Glenn Martens has presented Maison Margiela‘s SS26 ready-to-wear collection at Paris Fashion Week, marking his first ready-to-wear collection for the label. It was July when Martens showcased a strong couture debut for Maison Margiela Artisanal, but in the latest presentation, echoes of that show reverberate in a subdued, spectral form.
The show began with a duo of gothic black leather coats, followed by scoop-neck double-breasted vests, both worn without a shirt underneath. The dark theme is lifted by bursts of painted floral, white pull ties, and delicate lace. Garments like knitted sweaters, gowns, and outerwear had a ghostly quality: lightweight and translucent.
A sheer gown was fitted atop a strong blazer, giving the impression of a gray apparition hovering over the runway. And at another dramatic moment, a mock neck bodice was seemingly cast in red plaster, and juxtaposed with a sweet blue floral at the skirt and sleeves. Draped and engineered distortions in the tailoring amplified the eerie effect of consistent mouthpieces, which held each model’s lips ajar. The peeling wallpaper treatments of Martens’ Artisanal line were also resurrected, this time as gown prints with intense draping, and also on a jacket constructed from decaying canvas panels.

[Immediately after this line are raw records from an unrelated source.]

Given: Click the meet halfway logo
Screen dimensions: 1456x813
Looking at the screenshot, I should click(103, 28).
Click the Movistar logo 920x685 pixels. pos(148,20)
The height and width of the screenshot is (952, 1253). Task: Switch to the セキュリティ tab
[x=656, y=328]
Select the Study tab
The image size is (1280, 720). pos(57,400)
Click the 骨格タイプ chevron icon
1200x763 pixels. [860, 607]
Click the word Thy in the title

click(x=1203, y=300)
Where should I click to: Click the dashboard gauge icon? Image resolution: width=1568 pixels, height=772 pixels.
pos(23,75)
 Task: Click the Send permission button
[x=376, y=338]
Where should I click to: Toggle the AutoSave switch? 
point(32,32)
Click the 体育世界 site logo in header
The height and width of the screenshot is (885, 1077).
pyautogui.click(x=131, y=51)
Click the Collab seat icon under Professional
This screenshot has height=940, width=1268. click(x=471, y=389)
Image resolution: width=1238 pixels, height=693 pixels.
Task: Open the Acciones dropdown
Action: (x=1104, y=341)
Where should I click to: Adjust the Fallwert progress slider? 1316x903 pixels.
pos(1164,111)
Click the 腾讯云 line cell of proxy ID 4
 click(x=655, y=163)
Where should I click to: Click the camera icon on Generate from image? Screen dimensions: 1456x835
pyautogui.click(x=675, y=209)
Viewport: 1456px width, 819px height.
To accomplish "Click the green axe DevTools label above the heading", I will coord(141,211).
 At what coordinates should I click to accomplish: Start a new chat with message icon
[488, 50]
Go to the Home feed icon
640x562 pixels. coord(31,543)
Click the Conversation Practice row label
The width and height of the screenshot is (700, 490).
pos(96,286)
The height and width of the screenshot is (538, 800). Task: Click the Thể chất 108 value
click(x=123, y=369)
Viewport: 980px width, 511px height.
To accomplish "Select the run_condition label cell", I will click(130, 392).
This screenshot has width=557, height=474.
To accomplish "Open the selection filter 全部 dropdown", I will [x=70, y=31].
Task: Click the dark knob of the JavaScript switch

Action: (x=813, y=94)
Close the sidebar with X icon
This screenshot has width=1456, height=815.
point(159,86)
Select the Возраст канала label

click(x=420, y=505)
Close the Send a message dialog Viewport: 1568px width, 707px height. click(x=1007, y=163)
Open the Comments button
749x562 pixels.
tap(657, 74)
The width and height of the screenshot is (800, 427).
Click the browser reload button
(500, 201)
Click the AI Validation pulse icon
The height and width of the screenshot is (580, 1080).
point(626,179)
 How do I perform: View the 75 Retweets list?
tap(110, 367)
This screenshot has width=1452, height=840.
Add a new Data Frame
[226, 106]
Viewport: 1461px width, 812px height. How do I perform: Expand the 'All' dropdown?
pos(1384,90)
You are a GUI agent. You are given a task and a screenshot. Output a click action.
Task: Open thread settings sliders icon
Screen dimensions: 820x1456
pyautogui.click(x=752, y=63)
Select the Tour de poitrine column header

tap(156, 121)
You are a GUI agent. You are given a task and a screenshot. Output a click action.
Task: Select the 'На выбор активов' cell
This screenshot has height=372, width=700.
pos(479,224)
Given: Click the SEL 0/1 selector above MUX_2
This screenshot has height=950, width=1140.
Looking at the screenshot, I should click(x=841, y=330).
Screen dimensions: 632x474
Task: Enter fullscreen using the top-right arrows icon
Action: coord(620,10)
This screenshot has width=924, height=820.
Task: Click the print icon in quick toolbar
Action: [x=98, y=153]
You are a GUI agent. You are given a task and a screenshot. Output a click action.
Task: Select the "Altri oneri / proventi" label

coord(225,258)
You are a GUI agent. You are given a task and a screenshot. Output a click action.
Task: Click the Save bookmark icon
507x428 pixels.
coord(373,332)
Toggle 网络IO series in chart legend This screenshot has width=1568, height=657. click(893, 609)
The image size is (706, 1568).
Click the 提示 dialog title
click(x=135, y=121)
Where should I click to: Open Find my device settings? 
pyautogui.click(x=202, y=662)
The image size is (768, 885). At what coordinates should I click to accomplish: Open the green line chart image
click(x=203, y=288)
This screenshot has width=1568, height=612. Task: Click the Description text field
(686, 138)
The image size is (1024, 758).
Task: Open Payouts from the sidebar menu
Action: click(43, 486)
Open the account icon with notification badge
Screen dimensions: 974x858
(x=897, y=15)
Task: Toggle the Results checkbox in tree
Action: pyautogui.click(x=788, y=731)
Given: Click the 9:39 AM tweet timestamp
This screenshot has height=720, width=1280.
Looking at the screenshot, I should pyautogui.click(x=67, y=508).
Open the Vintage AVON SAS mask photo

In certain looks, austere silhouettes had a monastic sensibility, while others were reminiscent of 19th-century men’s outerwear — all finished with white Margiela ties. Many of these rather traditional-looking garments are immediately subverted by fabric choices such as light-wash denim or plastic finishes. In other instances, sneakers breathe new life into looks, one being a white shirt (subtly evocative of a tuxedo) paired with baggy black pants tucked into silver high-top sneakers. Elsewhere, a black bandage sneaker is paired with deconstructed black trousers and a blue pinstriped blazer.